Se há uns anos alguém dissesse a José Mourinho que o Chelsea – clube inglês que treinador português “ressuscitou” no início do milénio – iria atravessar um dos piores capítulos da sua história, com um arranque de época a um nível decadente, o técnico iria provavelmente rir-se na cara dessa pessoa.

Contudo, nos dias que correm, é isto que se verifica em Stamford Bridge. Muitos analistas e figuras importantes dentro do universo futebolístico estão a tentar entender o que se passa no balneário do clube londrino mas não encontram razões para tal descalabro, pelo menos, dentro destas proporções. Para além de não ser nada fácil justificar a forma decadente de muitos jogadores-chave do plantel – uma espécie de vírus que afetou nomes como Hazard, Diego Costa, Ivanovic, Fàbregas e Matic – também não existem razões palpáveis para explicar como é que o campeão inglês está a quinze pontos do primeiro lugar na tabela classificativa ao fim de apenas doze jornadas.

Talvez a justificação esteja no historial da carreira de José Mourinho. Ao analisarmos a carreira brilhante do técnico português notamos um certo padrão de declínio na forma das suas equipas: após conduzir o FC Porto a duas épocas de sonho entre 2003 e 2004 (com a conquista da extinta Taça UEFA, Liga dos Campeões e provas internas do campeonato português), o setubalense acabou por sair, pela porta pequena – face às divergências com adeptos e  figuras importantes da presidência do clube – para um clube que tinha sofrido uma mutação financeira radical, o Chelsea de Londres. Muitos duvidaram se o treinador iria levar o clube inglês à glória mas os resultados provaram o contrário: com a conquista do título mais prestigiante do futebol inglês, algo que não acontecia, em Stamford Bridge, há mais de quarenta anos. A segunda época mostrou, novamente, um clube faminto por títulos. Mas o mau arranque em 2007 ditou a saída do Special One.

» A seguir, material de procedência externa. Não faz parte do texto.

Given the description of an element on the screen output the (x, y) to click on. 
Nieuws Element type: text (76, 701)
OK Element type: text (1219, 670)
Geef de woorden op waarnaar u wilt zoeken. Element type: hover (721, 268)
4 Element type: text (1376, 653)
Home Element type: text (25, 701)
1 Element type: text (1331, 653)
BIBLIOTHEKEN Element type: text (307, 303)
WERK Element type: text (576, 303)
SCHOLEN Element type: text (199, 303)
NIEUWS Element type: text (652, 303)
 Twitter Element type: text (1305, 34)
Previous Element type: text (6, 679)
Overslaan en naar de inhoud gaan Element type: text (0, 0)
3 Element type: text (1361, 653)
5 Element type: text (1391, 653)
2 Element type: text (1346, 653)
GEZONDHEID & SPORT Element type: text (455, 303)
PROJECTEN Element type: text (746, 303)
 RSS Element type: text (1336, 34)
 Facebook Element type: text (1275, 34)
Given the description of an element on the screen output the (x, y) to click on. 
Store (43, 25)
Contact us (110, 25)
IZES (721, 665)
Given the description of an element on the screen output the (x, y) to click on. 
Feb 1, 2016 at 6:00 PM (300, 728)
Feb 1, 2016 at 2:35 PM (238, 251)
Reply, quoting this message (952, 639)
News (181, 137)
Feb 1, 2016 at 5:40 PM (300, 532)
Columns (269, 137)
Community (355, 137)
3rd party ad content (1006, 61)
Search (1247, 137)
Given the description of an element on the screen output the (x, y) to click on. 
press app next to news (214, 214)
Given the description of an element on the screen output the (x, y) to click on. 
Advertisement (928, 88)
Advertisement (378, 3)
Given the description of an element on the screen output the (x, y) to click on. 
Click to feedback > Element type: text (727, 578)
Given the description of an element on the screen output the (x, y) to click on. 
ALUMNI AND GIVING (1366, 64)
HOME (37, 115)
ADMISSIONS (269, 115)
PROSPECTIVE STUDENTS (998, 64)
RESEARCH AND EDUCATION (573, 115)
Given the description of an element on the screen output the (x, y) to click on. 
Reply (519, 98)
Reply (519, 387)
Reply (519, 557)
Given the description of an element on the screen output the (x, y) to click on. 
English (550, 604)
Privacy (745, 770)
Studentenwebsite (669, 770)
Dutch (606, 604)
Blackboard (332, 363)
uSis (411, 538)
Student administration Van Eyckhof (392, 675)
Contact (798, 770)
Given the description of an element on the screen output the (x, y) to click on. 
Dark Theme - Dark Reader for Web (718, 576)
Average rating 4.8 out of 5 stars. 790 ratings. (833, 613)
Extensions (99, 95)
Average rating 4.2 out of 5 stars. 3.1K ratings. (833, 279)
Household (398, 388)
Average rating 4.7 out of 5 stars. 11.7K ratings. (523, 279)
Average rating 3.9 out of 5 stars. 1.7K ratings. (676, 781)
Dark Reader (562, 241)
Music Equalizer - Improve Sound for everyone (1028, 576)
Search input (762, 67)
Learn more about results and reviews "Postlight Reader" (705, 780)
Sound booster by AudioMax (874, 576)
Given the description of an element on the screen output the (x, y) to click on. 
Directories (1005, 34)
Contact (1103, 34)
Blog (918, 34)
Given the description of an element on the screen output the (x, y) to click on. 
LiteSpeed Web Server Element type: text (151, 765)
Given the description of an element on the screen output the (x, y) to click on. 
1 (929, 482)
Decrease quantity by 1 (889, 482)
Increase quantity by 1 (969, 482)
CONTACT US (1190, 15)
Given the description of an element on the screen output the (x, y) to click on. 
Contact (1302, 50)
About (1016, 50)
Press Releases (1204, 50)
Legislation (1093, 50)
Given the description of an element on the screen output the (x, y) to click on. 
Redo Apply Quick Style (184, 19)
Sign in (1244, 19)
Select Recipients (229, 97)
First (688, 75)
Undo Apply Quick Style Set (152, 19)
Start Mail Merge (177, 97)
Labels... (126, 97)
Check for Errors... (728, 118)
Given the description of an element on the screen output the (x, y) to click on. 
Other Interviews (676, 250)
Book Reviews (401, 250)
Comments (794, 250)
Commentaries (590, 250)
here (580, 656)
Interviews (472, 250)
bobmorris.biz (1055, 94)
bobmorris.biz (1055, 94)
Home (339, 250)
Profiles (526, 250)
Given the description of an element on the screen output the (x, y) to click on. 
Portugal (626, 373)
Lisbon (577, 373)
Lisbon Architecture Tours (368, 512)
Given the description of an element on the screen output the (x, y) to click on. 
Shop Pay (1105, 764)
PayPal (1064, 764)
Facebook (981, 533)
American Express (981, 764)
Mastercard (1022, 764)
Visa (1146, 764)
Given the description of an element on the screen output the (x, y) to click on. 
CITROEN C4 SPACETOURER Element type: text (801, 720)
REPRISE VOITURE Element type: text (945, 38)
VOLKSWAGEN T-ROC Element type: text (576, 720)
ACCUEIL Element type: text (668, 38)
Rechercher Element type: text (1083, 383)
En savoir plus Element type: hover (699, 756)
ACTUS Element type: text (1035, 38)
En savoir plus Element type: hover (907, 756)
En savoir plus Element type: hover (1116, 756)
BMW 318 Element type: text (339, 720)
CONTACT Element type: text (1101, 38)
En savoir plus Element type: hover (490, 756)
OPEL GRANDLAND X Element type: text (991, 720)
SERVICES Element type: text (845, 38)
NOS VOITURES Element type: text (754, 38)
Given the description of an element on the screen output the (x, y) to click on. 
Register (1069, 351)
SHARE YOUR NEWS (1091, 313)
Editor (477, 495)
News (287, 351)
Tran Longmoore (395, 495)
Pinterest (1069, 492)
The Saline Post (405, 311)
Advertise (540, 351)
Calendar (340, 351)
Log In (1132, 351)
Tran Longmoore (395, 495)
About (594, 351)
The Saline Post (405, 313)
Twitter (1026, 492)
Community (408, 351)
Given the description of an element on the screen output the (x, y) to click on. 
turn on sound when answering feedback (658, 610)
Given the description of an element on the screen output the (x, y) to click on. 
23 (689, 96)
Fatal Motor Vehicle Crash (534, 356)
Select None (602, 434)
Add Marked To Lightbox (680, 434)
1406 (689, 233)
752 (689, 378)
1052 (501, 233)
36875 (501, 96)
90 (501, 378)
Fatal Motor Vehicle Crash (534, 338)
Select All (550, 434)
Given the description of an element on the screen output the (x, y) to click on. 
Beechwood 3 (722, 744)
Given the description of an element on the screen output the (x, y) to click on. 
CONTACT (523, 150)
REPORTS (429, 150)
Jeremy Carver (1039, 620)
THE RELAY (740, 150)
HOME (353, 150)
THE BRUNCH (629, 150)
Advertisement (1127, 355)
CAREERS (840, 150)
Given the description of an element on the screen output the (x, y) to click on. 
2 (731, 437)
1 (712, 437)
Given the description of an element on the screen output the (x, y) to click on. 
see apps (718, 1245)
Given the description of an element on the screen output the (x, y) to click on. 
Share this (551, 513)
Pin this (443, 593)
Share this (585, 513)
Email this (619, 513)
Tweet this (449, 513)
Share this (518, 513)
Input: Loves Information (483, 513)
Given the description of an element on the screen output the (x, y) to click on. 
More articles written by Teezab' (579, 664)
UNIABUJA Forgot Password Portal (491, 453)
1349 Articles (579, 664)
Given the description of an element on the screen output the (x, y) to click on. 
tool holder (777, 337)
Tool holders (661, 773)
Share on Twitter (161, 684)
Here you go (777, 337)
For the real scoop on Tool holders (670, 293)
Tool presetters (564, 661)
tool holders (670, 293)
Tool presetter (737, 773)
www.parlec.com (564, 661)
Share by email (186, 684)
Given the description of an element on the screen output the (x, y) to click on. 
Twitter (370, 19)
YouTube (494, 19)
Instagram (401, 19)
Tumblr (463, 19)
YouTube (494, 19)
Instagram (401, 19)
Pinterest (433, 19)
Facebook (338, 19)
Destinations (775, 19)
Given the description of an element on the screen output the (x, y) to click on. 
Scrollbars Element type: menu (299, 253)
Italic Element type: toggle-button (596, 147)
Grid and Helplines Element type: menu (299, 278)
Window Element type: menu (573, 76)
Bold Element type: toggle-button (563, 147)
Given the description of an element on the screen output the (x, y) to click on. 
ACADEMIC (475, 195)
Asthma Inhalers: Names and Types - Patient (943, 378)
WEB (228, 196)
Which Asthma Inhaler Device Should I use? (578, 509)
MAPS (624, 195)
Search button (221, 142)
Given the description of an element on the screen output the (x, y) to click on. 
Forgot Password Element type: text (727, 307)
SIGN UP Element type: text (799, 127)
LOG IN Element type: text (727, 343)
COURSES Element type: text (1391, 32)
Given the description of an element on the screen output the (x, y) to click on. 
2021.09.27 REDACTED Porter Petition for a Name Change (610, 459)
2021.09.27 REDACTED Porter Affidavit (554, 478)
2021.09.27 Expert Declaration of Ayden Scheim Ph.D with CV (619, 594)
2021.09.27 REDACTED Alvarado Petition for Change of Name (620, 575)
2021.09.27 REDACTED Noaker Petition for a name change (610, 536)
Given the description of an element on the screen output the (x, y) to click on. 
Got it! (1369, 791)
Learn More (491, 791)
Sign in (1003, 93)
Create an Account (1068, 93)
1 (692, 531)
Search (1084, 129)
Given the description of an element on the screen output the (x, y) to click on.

Já em Itália ao serviço do Inter de Milão, José Mourinho comprovou porque é considerado um dos melhores treinadores do mundo e atravessou um período de estabilidade que culminou com várias conquistas importantes entre 2008 e o ínicio de 2010, entre as quais uma Liga dos Campeões. Nesse mesmo ano mudou para Madrid e começou um dos períodos mais conturbados da sua vida. Apesar de ter feito um trabalho  notável com o Real Madrid, foi desgastado pela imprensa espanhola, adeptos e até mesmo jogadores do próprio balneário – como o caso, já bastante debatido, de Iker Casillas.

A 10 de Junho de 2013, José Mourinho regressou ao Chelsea. Na primeira conferência de imprensa, destaca a felicidade que sente e autodenomina-se de “Happy One”. Nesse mesmo ano, refere, várias vezes, que esta seria uma “época de transição” e acaba por ficar em terceiro lugar. No ano seguinte, Mourinho é nomeado o Treinador do Ano e vence a Taça da Liga e a Barclays Premier League. Se fizermos fast-forward para Novembro de 2015, vemos o Chelsea em 16º lugar, a realizar um dos piores arranques de sempre e a somar derrota atrás de derrota tanto dentro de portas como em terrenos, na teoria, minimamente acessíveis.

Para além disto, observamos, ainda, uma série de factores que assolaram a vida do português nos últimos tempos. Na verdade, o técnico nunca alimentou tantas polémicas como em 2015: com o episódio caricato com Eva Carneiro (fisioterapeuta dos blues que apresentou recentemente a carta de demissão), diversas punições por parte da Federação Inglesa, problemas com a imprensa britânica, e um balneário, que apesar de o negar, parece estar a “fazer a cama” ao treinador português.

Porém, e é aqui que está o problema central, o prazo de José Mourinho está a atingir uma ruptura incompreensível. Apesar da confiança do treinador nos jogadores, estes demonstram exactamente o contrário quando estão em campo. Até o estilo de jogo da equipa mostra um rumo inverso às ideias de Mourinho – o Chelsea entra no relvado com vontade de vencer mas a ansiedade toma conta da mente dos jogadores, o que resulta numa permeabilidade pouco comum no sector defensivo (nunca um campeão inglês mostrou um registo tão deficitário no que diz respeito a golos sofridos) e uma apatia constante no meio-campo, com perdas de bolas infantis, pouca pressão no miolo e com o  próprio ataque a um nível irreconhecível, com a equipa a depender, constantemente, dos “coelhos da cartola” que Willian tem tirado ao longo das últimas partidas.

Muitos referem que o treinador deveria colocar o lugar à disposição ou que simplesmente deveria fazer um ano sabático – uma das modas do futebol moderno. Contudo, estas possíveis resoluções não seriam bem aceites pelos adeptos blues (que continuam a apoiar e a cantar, em uníssono, o nome do português) e que poderiam, de certa forma, manchar a carreira brilhante de Mourinho.

Porém, torna-se mais que evidente que o treinador tem de reinventar o seu estilo de jogo, aproximar o balneário, utilizar outro tipo de mind games, admitir que erra na utilização de determinados jogadores que estão em péssima forma e até mesmo, tentar aproveitar o potencial da academia de jogadores do Chelsea – que mostra, cada vez mais, que pode dar cartas num patamar mais elevado.

Só que o relógio não pára e o tempo de José Mourinho parece estar a acabar, o que pode provocar uma mudança radical na maneira como o setubalense tem inscrito páginas de sucesso no futebol. Poderá deixar-se de falar em Special One e sim no Normal One (termo adaptado pela imprensa britânica e alguns jogadores do clube, como Eden Hazard), uma figura construída em redor de um mito que soube aproveitar, da melhor forma, determinadas circunstâncias para vingar no universo futebolístico. Ninguém sabe se o técnico português vai continuar um legado imaculado ou se vai cair redondamente mas os próximos jogos parecem ser decisivos para o futuro do Special One.